Man könnte meinen, im großen Ameisenhaufen ist das einzelne Individuum nichts wert. Das beschriebene Rettungsverhalten beweist das Gegenteil. Die Autoren gehen davon aus, dass diese komplexen Verhaltensweisen im Zuge der „Aufrüstung“ zwischen Termiten und Ameisen entwickelt wurden. Nach ihrem Modell können die Ameisen dadurch 28,7 % größere Kolonien bilden.

▶ EINGABEDATEN:
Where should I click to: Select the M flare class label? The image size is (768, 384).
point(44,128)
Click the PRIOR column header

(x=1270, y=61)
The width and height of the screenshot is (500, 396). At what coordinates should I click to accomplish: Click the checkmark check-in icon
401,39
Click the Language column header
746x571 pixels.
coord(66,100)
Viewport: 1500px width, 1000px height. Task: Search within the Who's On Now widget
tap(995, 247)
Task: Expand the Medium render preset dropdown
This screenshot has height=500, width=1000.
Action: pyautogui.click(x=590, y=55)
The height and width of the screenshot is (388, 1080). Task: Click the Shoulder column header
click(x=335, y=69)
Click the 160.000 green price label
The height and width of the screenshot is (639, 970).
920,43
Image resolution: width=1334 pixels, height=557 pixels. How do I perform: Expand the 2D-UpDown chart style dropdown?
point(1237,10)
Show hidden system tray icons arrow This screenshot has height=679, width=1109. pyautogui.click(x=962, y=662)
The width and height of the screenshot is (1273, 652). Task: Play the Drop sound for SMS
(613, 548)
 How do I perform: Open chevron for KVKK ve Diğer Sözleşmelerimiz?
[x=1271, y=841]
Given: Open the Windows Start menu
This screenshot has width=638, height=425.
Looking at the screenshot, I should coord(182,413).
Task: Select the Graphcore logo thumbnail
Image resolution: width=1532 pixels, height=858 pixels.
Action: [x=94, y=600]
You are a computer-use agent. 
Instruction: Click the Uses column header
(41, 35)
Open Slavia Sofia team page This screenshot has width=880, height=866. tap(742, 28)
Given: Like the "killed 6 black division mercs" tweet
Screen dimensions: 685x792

▶ IHRE AUFGABEN:
1. Geben Sie an, um wie viel Prozent größere Kolonien die Ameisen nach dem Modell im Auszug über das Rettungsverhalten der Ameisen bilden können.
2. Erläutern Sie, worauf die Autoren nach dem Auszug über das Rettungsverhalten der Ameisen die Entstehung dieser komplexen Verhaltensweisen zurückführen.
3. Ändern Sie im Auszug über das Rettungsverhalten der Ameisen den Abschnitt zwischen „Man könnte meinen, im“ und „größere Kolonien bilden.“ einschließlich, indem Sie „Kolonien“ durch „Völker“ ersetzen, und geben Sie ihn wieder.

▶ LÖSUNGEN:
1. Um 28,7 % größere Kolonien.

2. Die Autoren gehen davon aus, dass die komplexen Verhaltensweisen im Zuge der „Aufrüstung“ zwischen Termiten und Ameisen entwickelt wurden.

3.
Man könnte meinen, im großen Ameisenhaufen ist das einzelne Individuum nichts wert. Das beschriebene Rettungsverhalten beweist das Gegenteil. Die Autoren gehen davon aus, dass diese komplexen Verhaltensweisen im Zuge der „Aufrüstung“ zwischen Termiten und Ameisen entwickelt wurden. Nach ihrem Modell können die Ameisen dadurch 28,7 % größere Völker bilden.